Lo que sigue en la historia es notable: Noemí no se convierte en una mujer de hierro después de esa pérdida. Se deja acompañar por Rut, que insiste en no abandonarla. Se deja ayudar, incluso, en algo tan práctico como idear un plan para que Rut se acerque a Booz, un plan que Noemí no podía ejecutar sola, desde su posición de viuda sin recursos. La historia termina con Noemí sosteniendo en brazos al hijo de Rut y Booz, mientras las mujeres del pueblo le dicen que ese niño va a ser “sustentador de tu vejez”.
Noemí no resolvió su pérdida haciéndose fuerte. La resolvió dejándose acompañar, primero por Rut, después por toda una comunidad que se involucró en su restauración.
Una fuerza que no depende de estar sola
Proverbios 31:25 describe una fuerza distinta: “se ríe de lo por venir”, no porque nada le pueda pasar, sino porque su seguridad no depende de tener todo bajo control. Es una fuerza que puede permitirse necesitar a otros sin sentir que eso la hace menos capaz. Esa risa frente al futuro no viene de la certeza de que nada malo va a pasar. Viene de una seguridad que no depende de controlar cada variable.
2 Corintios 1 ofrece algo todavía más concreto: Dios consuela “para que nosotros podamos consolar a los que están en cualquier tribulación, con el mismo consuelo con que nosotros somos consolados por Dios”. Eso solo funciona si primero te dejás consolar. Es un orden que la mujer de hierro suele invertir sin darse cuenta: se vuelve experta en consolar a otras, en ser el hombro fuerte del grupo, mientras sigue postergando indefinidamente el momento de recibir el mismo consuelo que reparte.

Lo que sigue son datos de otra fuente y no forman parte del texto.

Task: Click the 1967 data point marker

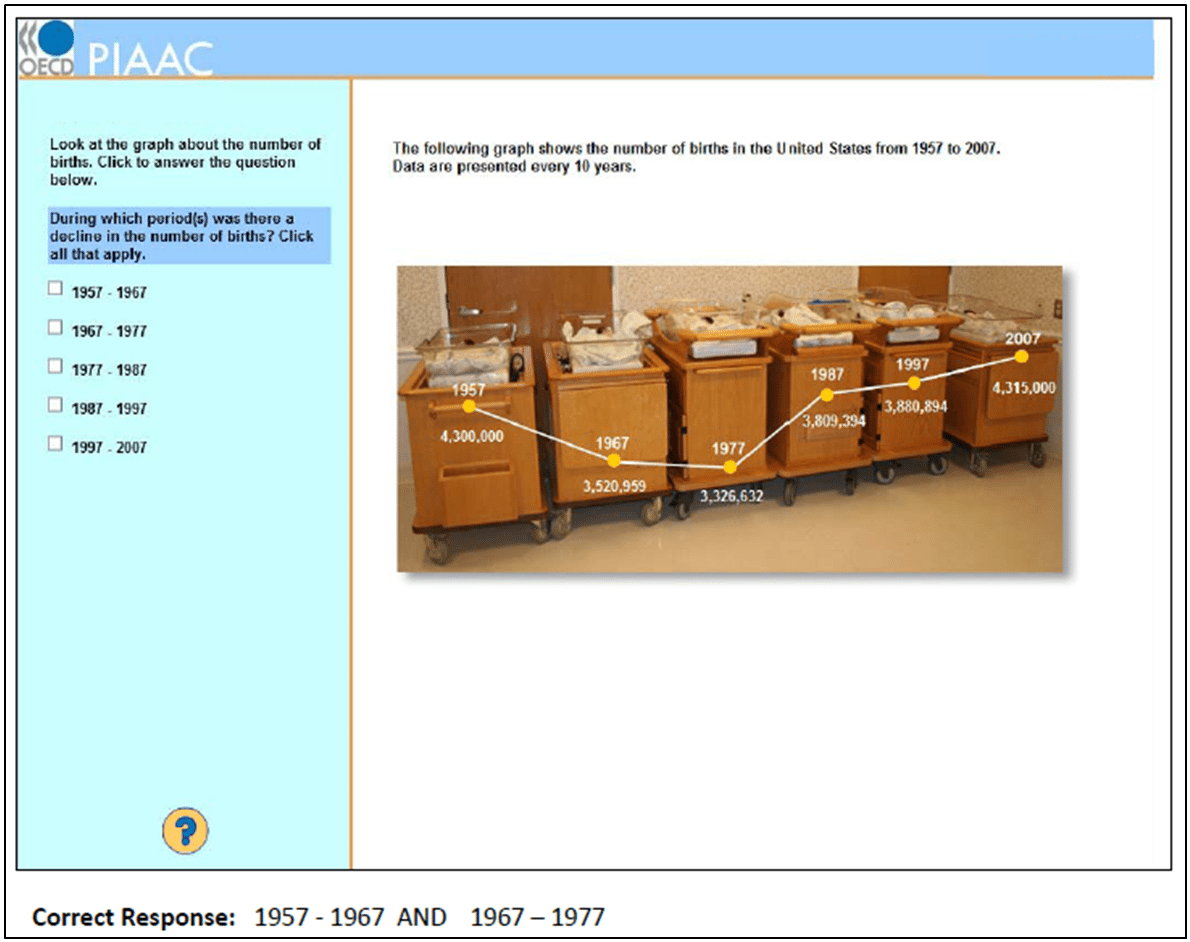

Lo que la coraza no puede darte
La coraza que construiste para sobrevivir cumplió su propósito en su momento. Nadie debería juzgarte por haberla armado; probablemente fue lo que te permitió seguir funcionando cuando necesitaste hacerlo. Pero seguir cargándola después de que el peligro pasó no es fortaleza, es una forma silenciosa de agotamiento, del mismo tipo que agotaba a Marta mientras María descansaba a los pies de Jesús.
Bajarla no te devuelve a la vulnerabilidad de antes de saber protegerte. Te devuelve la posibilidad de que alguien, esta vez, se quede, y la posibilidad, todavía más difícil de aceptar, de que no todo dependa únicamente de tu propia fuerza para sostenerse en pie. Noemí tuvo que llamarse Mara antes de poder volver a llamarse Noemí. A veces, nombrar la amargura en voz alta es lo que abre la puerta a que otros entren a ayudar a cargarla.